Ils entreprirent d’avancer sur la plateforme qui traversait le lieu. Des crevasses dans les parois, à travers lesquels l’eau qui engloutissait la cité devait s’exfiltrer, laissaient passer la lumière. Sous ses caresses, les coquillages et les bâtiments scintillaient de mille feux. Des algues, fleurs marines et coraux colorés égayaient ce paysage étincelant. À mesure qu’ils progressaient, Alizéha sentait son estomac se resserrer. Son cœur battait à tout rompre. Elle peinait à croire qu’elle s’apprêtait enfin à obtenir l’information qu’elle recherchait. Elle appréhendait, aussi.
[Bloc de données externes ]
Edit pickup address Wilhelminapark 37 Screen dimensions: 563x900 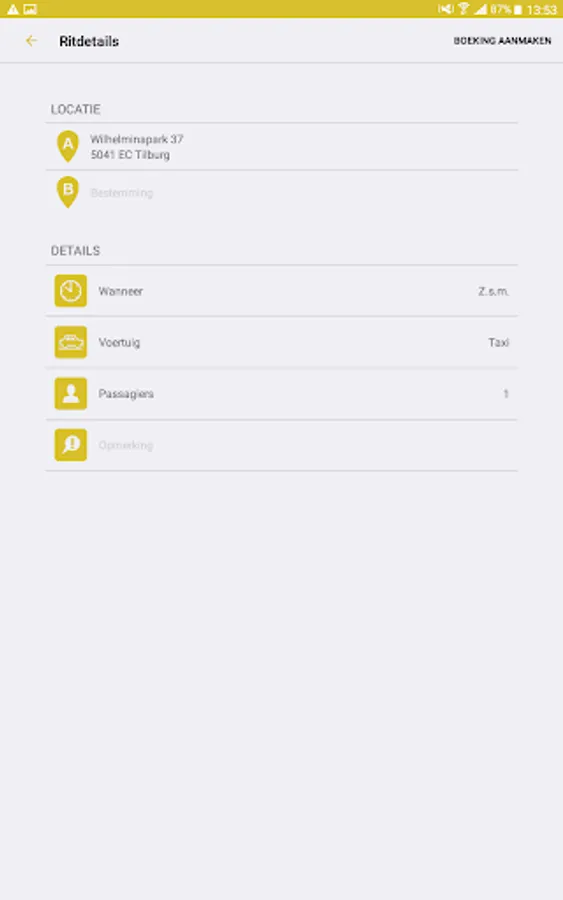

Les sirènes accepteraient-elles de l’aider ? À l’instar des dryades qui vénéraient Théria et les nains qui adulaient Feulhem, elles idolâtraient Olia. Leur caractère devait être aussi imprévisible que celui de la déesse élémentaire.
La plateforme menait à un escalier. Au sommet, un trône de coquillages irisés se dressait. Il était somptueux, mais pas autant que l’individu qui y siégeait. Les jambes croisées, une femme aux cheveux gris perle les attendait. Son pied nu s’agitait en signe d’impatience. Sa chevelure ondulée comme des vagues était parée de perles blanches et s’accordait avec les écailles argentées qui parsemaient sa peau laiteuse. Son haut et sa jupe en algues satinées épousaient avec grâce les courbes de son corps. Ses yeux blancs ne possédaient pas de pupille. Sa couronne en nacre qui auréolait sa tête était aussi intimidante que son regard. Un regard qui semblait vous inviter à outrepasser les limites de la raison. Un regard qui ne quittait pas Alizéha.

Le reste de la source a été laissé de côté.